Legislators also touted the restriction to their constituents, for example State delegates Dana M. Stein(D, Baltimore County) and Pam Beidle (D, Anne Arundal County) both wrote about the restriction in their newsletters in 2008, when statewide speed camera legislation was being discussed: "Finally, the bill prohibits a speed camera contractor’s fee from being linked to the number of citations issued by the device or paid by speeders." Promises that contractors would not be paid based on the number of tickets were given to motorist groups such as AAA to win their support for speed cameras.
Shortly before the fact of the county's contingent fee contract was revealed, County Executive Ike Leggett publicly stated in an online town hall meeting in response to a question about why the contractor was getting a 40% cut of the fines, "Under the contract, we pay a flat fee, and the County receives significantly more than 60 percent." --- a statement which was proven to be complete and total lie a few weeks later.

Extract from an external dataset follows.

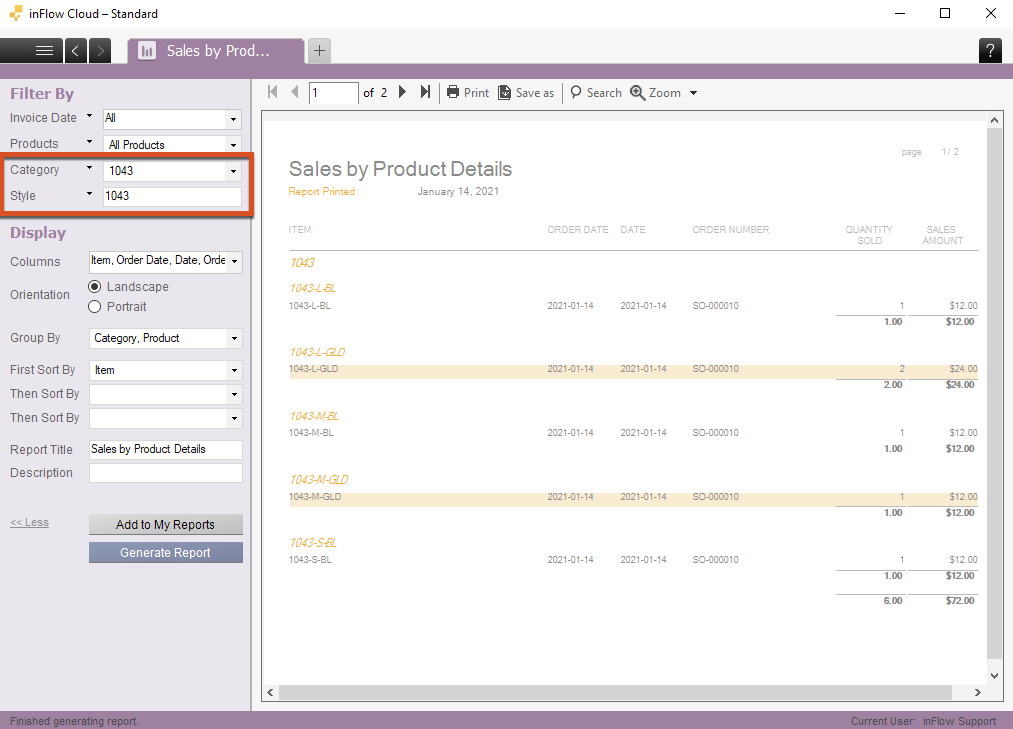Select Landscape orientation
The image size is (1013, 729).
coord(96,287)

In addition council member Phil Andrews, one of the county council's strongest advocates for speed cameras, stated in these May 2006 county council minutes (page 132, lines 15-16) that "contractors are not paid based on the number of citations, that's built-in", a promise which in fact was not kept by the county council. As such, the issue is not merely whether the county has complied with the law, but WHETHER IT IS OK FOR OUR ELECTED OFFICIALS TO LIE TO THE PUBLIC ABOUT IT. And if they lied to us about this, what else have they lied to us about?

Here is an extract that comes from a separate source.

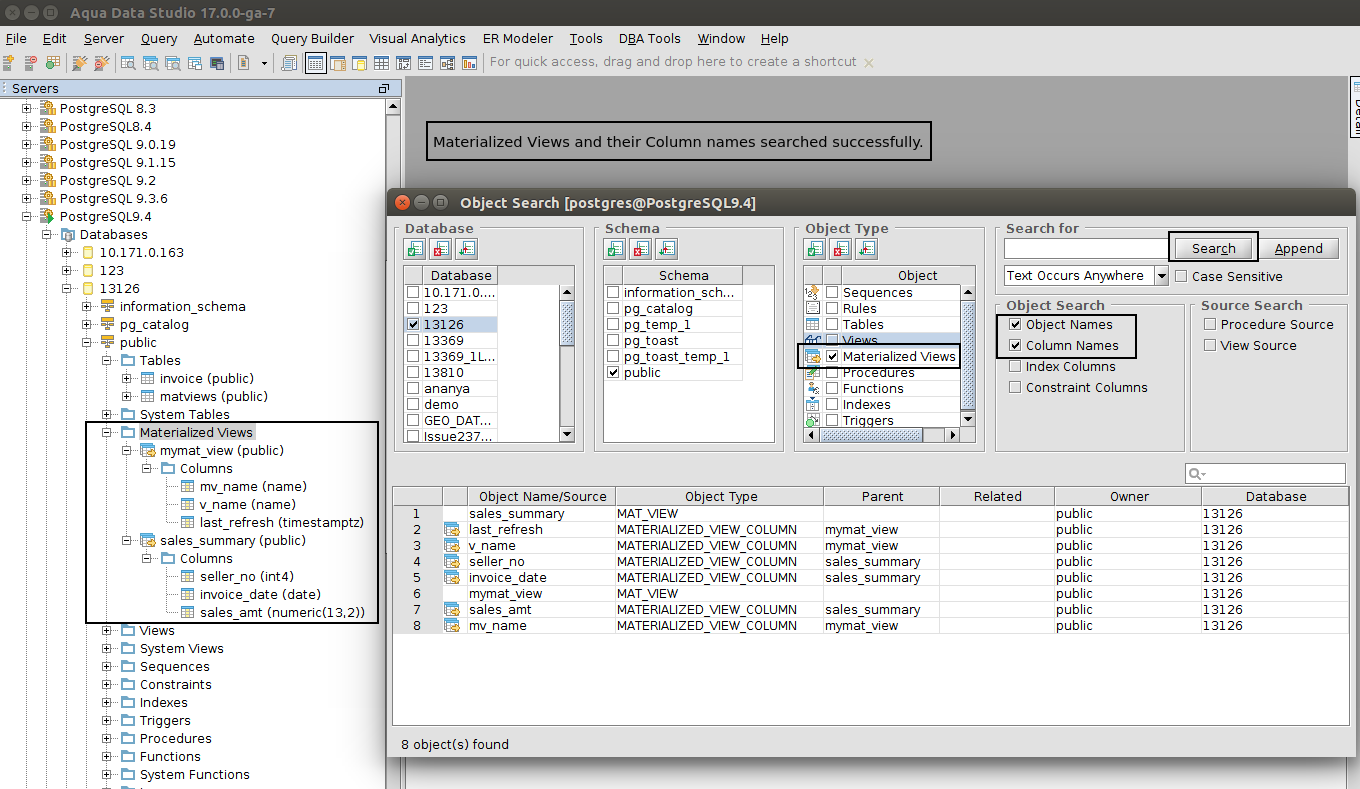The image size is (1360, 789).
Task: Click the grid table icon in toolbar
Action: (381, 63)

StopBigBrotherMD.org does not consider the issue of contingent fees to be a mere technicality. Indeed, had it not for the deception demonstrated by Montgomery County officials on this matter, StopBigBrotherMD.org would never have been created in the first place. The contractors in these programs deploy, maintain, and perform automatic calibration of speed cameras, as well as processing violations from the cameras and scheduling court hearings. This gives them substantial control over the entire system, and the chain of evidence in court cases. This year the state legislature also seriously contemplated legislation which would have made matters even worse by removing the requirement that police review citations before they are issued, allowing private contractors to perform this task. With so much control over the system, a for-profit contractor who has an incentive to issue more tickets could potentially:
- encourage the placement of cameras in locations which are inappropriate, such as immediately after a 10mph drop in the speed limit
- miscalibrate a device to overstate vehicles speeds (or perhaps 'occasionally' overstate a vehicle's speeds, such that the 'errors' would not appear during periodic tests), or possibly use inaccurate equipment
- set up cameras to enforce the wrong speed limit, as has happened several times recently in Baltimore City
- Allow questionable citations to be issued by ignoring possible problems with hardware, rather than taking faulty systems offline and losing revenue
- Make it difficult to get a court hearing to contest citations, or provide inaccurate evidence in court (knowing they themselves are not required to appear in court to validate that evidence under oath)
It will now be up to the state Court of Appeals to decide whether local governments should be allowed to interpret laws out of existence whenever it is expedient to do so, and whether the people have any right to go to the courts to contest the matter if that happens.